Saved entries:
Content starts
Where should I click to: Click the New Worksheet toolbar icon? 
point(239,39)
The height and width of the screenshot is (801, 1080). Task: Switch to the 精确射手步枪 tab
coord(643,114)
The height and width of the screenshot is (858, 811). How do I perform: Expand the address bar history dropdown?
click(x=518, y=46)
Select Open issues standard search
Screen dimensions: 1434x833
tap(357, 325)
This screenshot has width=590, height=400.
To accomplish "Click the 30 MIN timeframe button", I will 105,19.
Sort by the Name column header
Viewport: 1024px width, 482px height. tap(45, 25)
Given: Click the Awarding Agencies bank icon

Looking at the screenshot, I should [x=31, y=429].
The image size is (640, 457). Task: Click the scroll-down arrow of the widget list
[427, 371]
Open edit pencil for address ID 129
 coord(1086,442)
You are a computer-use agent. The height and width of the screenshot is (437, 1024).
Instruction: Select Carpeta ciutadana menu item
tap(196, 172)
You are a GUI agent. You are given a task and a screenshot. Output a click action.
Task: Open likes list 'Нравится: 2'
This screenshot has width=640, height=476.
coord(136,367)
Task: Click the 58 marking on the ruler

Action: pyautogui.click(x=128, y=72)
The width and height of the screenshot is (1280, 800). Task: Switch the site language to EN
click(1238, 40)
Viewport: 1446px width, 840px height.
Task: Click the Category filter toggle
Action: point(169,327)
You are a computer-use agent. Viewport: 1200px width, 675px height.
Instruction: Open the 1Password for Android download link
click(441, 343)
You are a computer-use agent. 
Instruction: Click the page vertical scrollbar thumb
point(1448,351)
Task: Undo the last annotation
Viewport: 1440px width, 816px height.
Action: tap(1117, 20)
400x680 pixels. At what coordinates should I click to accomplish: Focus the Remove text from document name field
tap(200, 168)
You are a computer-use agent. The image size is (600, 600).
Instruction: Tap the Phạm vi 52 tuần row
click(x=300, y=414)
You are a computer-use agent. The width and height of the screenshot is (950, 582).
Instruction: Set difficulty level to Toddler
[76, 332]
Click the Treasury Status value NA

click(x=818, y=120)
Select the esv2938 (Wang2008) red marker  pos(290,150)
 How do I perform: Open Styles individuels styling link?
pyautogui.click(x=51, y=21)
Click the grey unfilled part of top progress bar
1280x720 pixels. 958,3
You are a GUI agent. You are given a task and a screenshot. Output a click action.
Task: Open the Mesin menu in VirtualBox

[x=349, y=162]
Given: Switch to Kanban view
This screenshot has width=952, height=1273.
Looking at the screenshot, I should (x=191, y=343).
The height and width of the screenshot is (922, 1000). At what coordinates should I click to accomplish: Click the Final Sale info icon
Content ends
Without omitting anything, set down all the entries above again.

Where should I click to: Click the New Worksheet toolbar icon? 
point(239,39)
The height and width of the screenshot is (801, 1080). Task: Switch to the 精确射手步枪 tab
coord(643,114)
The height and width of the screenshot is (858, 811). How do I perform: Expand the address bar history dropdown?
click(x=518, y=46)
Select Open issues standard search
Screen dimensions: 1434x833
tap(357, 325)
This screenshot has width=590, height=400.
To accomplish "Click the 30 MIN timeframe button", I will 105,19.
Sort by the Name column header
Viewport: 1024px width, 482px height. tap(45, 25)
Given: Click the Awarding Agencies bank icon

Looking at the screenshot, I should [x=31, y=429].
The image size is (640, 457). Task: Click the scroll-down arrow of the widget list
[427, 371]
Open edit pencil for address ID 129
 coord(1086,442)
You are a computer-use agent. The height and width of the screenshot is (437, 1024).
Instruction: Select Carpeta ciutadana menu item
tap(196, 172)
You are a GUI agent. You are given a task and a screenshot. Output a click action.
Task: Open likes list 'Нравится: 2'
This screenshot has width=640, height=476.
coord(136,367)
Task: Click the 58 marking on the ruler

Action: pyautogui.click(x=128, y=72)
The width and height of the screenshot is (1280, 800). Task: Switch the site language to EN
click(1238, 40)
Viewport: 1446px width, 840px height.
Task: Click the Category filter toggle
Action: point(169,327)
You are a computer-use agent. Viewport: 1200px width, 675px height.
Instruction: Open the 1Password for Android download link
click(441, 343)
You are a computer-use agent. 
Instruction: Click the page vertical scrollbar thumb
point(1448,351)
Task: Undo the last annotation
Viewport: 1440px width, 816px height.
Action: tap(1117, 20)
400x680 pixels. At what coordinates should I click to accomplish: Focus the Remove text from document name field
tap(200, 168)
You are a computer-use agent. The image size is (600, 600).
Instruction: Tap the Phạm vi 52 tuần row
click(x=300, y=414)
You are a computer-use agent. The width and height of the screenshot is (950, 582).
Instruction: Set difficulty level to Toddler
[76, 332]
Click the Treasury Status value NA

click(x=818, y=120)
Select the esv2938 (Wang2008) red marker  pos(290,150)
 How do I perform: Open Styles individuels styling link?
pyautogui.click(x=51, y=21)
Click the grey unfilled part of top progress bar
1280x720 pixels. 958,3
You are a GUI agent. You are given a task and a screenshot. Output a click action.
Task: Open the Mesin menu in VirtualBox

[x=349, y=162]
Given: Switch to Kanban view
This screenshot has width=952, height=1273.
Looking at the screenshot, I should (x=191, y=343).
The height and width of the screenshot is (922, 1000). At what coordinates should I click to accomplish: Click the Final Sale info icon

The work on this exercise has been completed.